Oliveira da Silva lembra-se de que nessa altura, “mesmo no Carmo”, ainda “não era seguro” como ia acabar o dia. “Estavam a decorrer manobras nos bastidores e alguém do MFA estava a dizer para o Carmo que não nos prendessem, pois levavam com petardos mesmo”, revive.

“Tenho pena de não poder dizer que tive um papel activo. Fui mais um apaixonado, foi um momento único”, descreve feliz ao telefone. Conta que, às tantas, perguntou a um amigo que dia era. Responderam-lhe: “25 de Abril.” “Para o ano é feriado!”, vaticinou.

Perante umas portas que não se abriam, Salgueiro Maia tomou decisões mais drásticas: disparar. Enviou o pelotão de Carlos Beato para as águas furtadas da companhia de seguros Império, pedindo-lhe que de lá “fizesse umas rajadas de tiros de aviso”. “Era para ser só cinco ou dez minutos, mas estava tão tenso que fizemos fogo [durante] meia hora”, conta ao P2.

Os tiros, de “aviso”, não pretendiam acertar em ninguém — mas, conta Beato, furaram canalizações de água: o que acelerou a rendição.
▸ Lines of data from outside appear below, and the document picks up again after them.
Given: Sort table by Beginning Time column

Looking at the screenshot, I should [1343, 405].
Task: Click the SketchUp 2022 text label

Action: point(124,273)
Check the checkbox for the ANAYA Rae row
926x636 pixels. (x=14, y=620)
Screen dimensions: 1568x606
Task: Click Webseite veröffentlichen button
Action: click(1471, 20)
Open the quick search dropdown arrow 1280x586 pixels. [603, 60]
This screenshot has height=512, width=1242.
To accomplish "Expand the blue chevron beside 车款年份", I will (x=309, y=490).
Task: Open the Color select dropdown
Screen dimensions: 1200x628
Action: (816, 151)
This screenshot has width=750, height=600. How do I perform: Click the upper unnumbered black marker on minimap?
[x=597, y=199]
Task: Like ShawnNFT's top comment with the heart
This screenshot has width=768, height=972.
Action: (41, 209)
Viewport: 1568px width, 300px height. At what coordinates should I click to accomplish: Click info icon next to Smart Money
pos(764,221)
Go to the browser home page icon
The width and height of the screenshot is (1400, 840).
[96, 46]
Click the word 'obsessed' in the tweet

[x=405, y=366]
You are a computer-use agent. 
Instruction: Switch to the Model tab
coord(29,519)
Cerca de trinta minutos depois de os militares abrirem fogo, abriram-se também os portões do Carmo — rendia-se Caetano. Caía, com estrondo, o regime.

Maia entrou e Caetano disse-lhe que se queria render a uma patente mais alta. O capitão, à época com 29 anos, acedeu ao pedido — e lá veio o general António Spínola, recebido em apoteose, “formalizar” o acto. Escoltados pela coluna militar de Santarém, seguem depois Caetano e o seu Governo para o posto de comando do MFA, na Pontinha.

Cai a noite, que consigo traz uma chuva molha-tolos. “Quarenta horas” depois, os militares podem, enfim, descansar. Reúnem-se e vão para o Colégio Militar. Jantam almôndegas com arroz branco — o resto é história.